There’s something about writing - it releases you. It pulls out your raw thoughts and turns them into letters and words. It makes you think about those thoughts and then place them. It gives you a sense of belonging, a sense of meaning. And then it goes and unfurls everything and makes you feel lost. Makes you feel like a speck in the field of dots. Then you write more and you’re back to thinking and breathing and believing in those words as you type them. Hoping someone will read? Or maybe not. But when they do read, you wonder what they are thinking. You want to know. You’re curious. Not because you want to sync your thoughts, but because the beauty of words is in its difference to the reader. It is never the same - to you and to me. But there’s something about it, so powerful, so encapsulating, that binds us together. So much in a word, but to him it’s just another word.
I thought posting on Jan 1 would help me come back here and post often, but alas, the next post happens more than a month later. Well, I can’t entirely say I was demotivated to blog, because I was not. It’s just hard to find time amidst learning new things, being a part of many projects and reading research papers. And the weirdest part is that my timings are erratic, so I can’t even ask mom to shoot for me. Ugh. It’s frustrating. I love this space. I need to get back here.

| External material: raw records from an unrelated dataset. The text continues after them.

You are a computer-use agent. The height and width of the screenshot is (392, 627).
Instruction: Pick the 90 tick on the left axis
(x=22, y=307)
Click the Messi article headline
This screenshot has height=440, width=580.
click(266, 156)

It’s that time of the year again, the end of another semester. Gazillion things to be done, but here I sit typing away on my laptop because I really need to be here, in this space. It felt horrible and wrong to just not come here for a month. And I dug up some pictures that a Pingu shot for me at her place. The stories from this night are pretty amazing and I’ll save that for another day. Maybe over hot chocolate at Starbucks? Oh, these shoes are officially dead. RIP beautiful shoes.
Photo credits: Pingu aka Sneha
See you soon?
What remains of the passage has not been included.